• No results found

De wolf en de vos

In document J.J.A. Goeverneur, Bij Saartje · dbnl (pagina 127-130)

De wolf had den vos bij zich, en wat de wolf wou, dat moest de vos doen, omdat hij niet zoo sterk was, als de wolf. De vos was echter dolgraag zijn meester kwijt geweest, maar wist lang niet, hoe hij dat moest aanvangen. Nu gebeurde het, dat beiden door een bosch gingen. Toen sprak de wolf: ‘Vos, bezorg mij wat te eten, of ik eet jouzelf op!’
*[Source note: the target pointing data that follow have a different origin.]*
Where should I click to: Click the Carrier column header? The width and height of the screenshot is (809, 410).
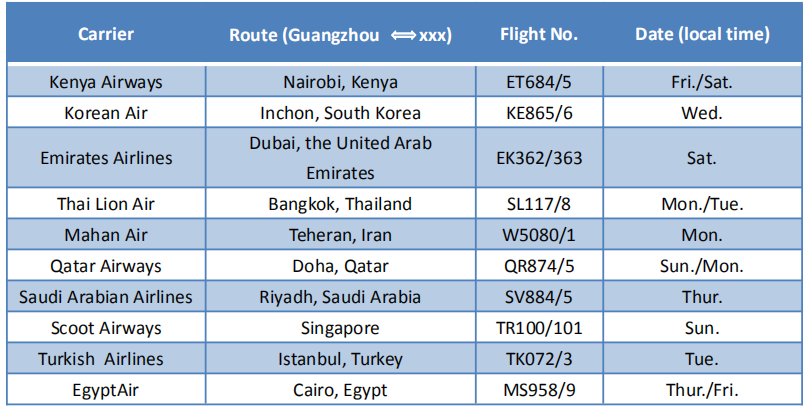pos(106,34)
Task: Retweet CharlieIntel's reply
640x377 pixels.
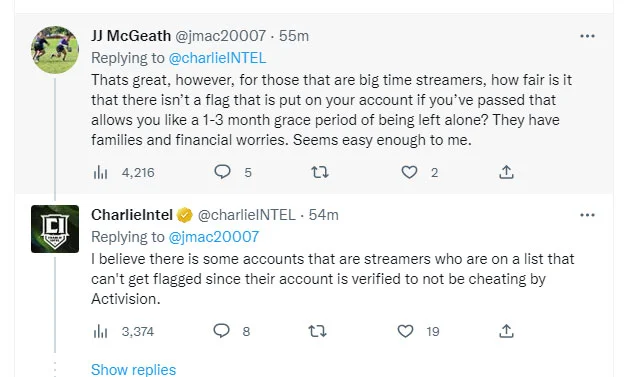Action: click(x=317, y=331)
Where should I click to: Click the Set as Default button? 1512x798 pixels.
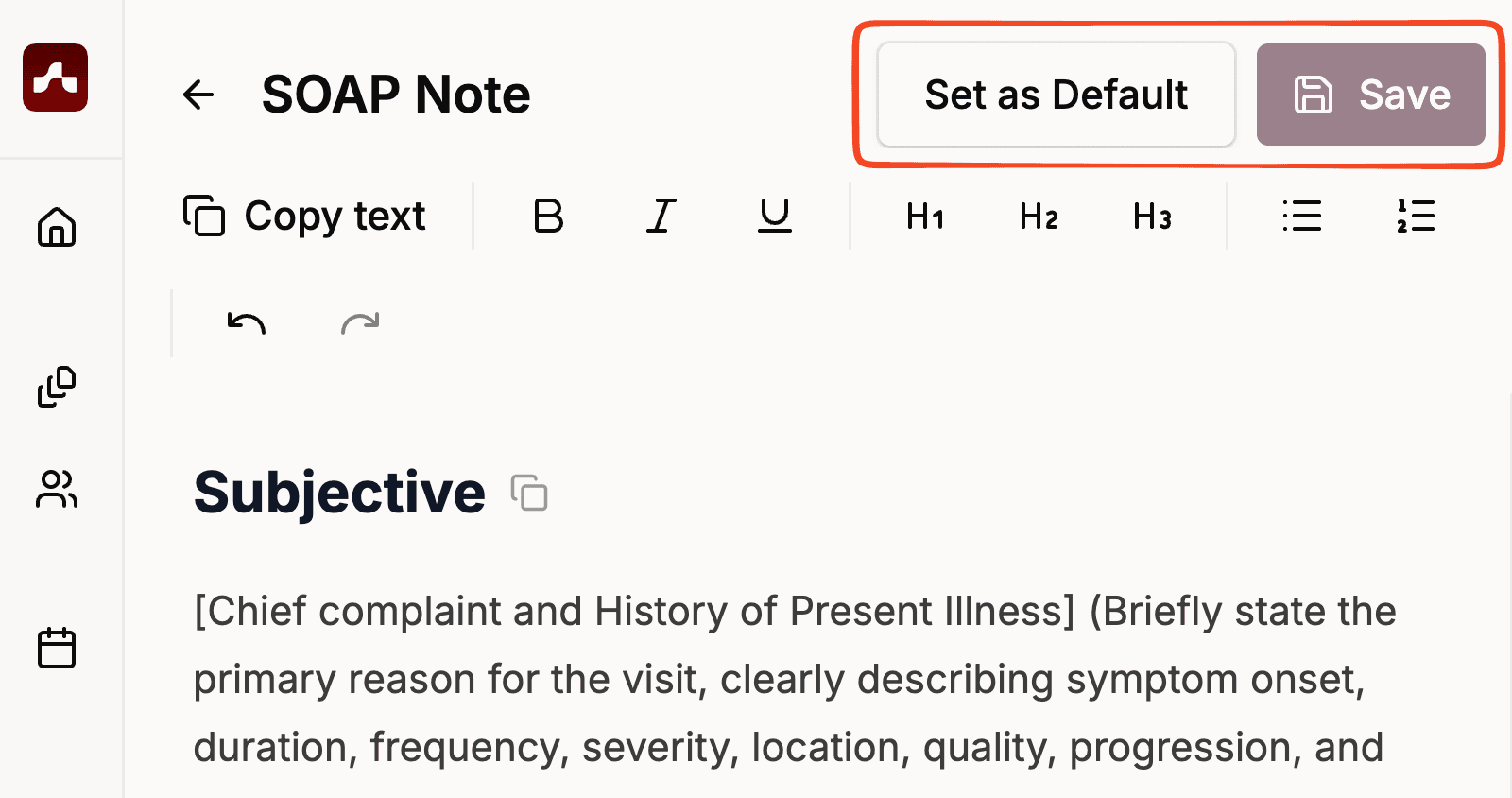click(1056, 95)
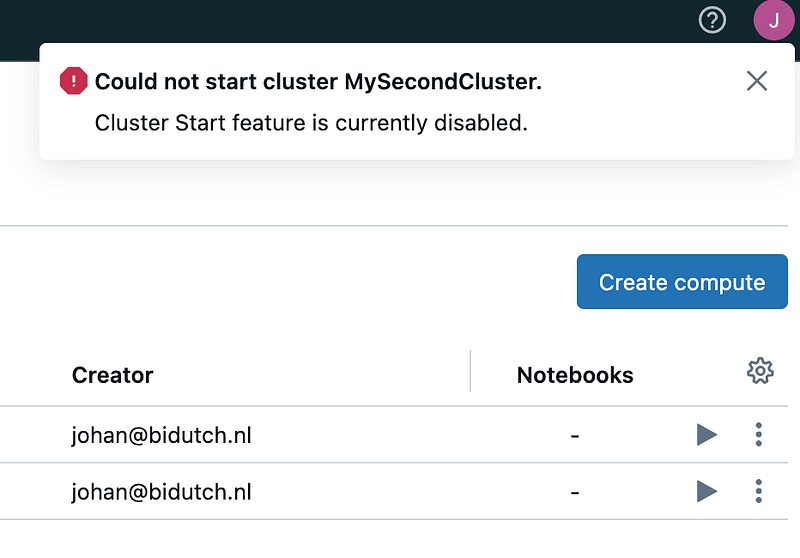This screenshot has width=800, height=558.
Task: Click the "Cluster Start feature is currently disabled" message
Action: (x=311, y=123)
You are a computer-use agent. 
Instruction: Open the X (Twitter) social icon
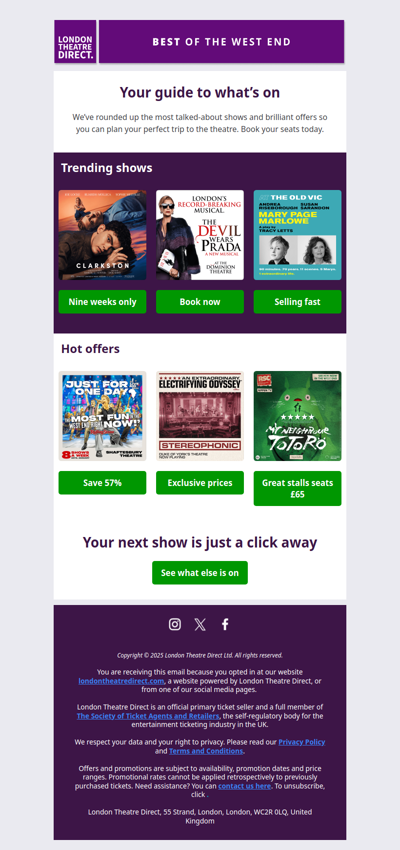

Toen antwoordde de vos: ‘Ik weet eene boerenhoeve, waar een paar lammetjes zijn; heb je lust, dan willen we een gaan halen.’

De wolf vond dat goed, en zij gingen heen, en de vos stal het lammetje, bracht het den wolf en maakte toen, dat hij wegkwam. Toen vrat de wolf het op, doch

was daarmee niet tevreden, maar wou nog een hebben en ging, om dat te halen. Omdat hij dat echter heel dom aanlegde, werd de moeder van het lammetje het gewaar en begon zoo geducht te schreeuwen, dat de boer kwam aanloopen. Die betrapte nu den dief en sloeg hem zoo onbarmhartig, dat hij hinkend en huilend bij den vos terugkwam.

‘Je hebt me daar mooi gefopt,’ zei hij. ‘Ik wou het ander lammetje halen, en toen heeft de boer mij gepakt en mij bont en blauw geslagen.’

‘Waarom ben je ook zoo'n slokop?’ antwoordde de vos.

Den volgenden dag gingen ze weer in het veld, en de wolf sprak weer tot den vos: ‘Vosje, bezorg mij wat te eten, of ik eet jouzelf op!’

Toen antwoordde de vos: ‘Ik weet een boerenhuis, waar de vrouw van avond pannekoeken bakt. We moeten daar een stuk of wat van halen.’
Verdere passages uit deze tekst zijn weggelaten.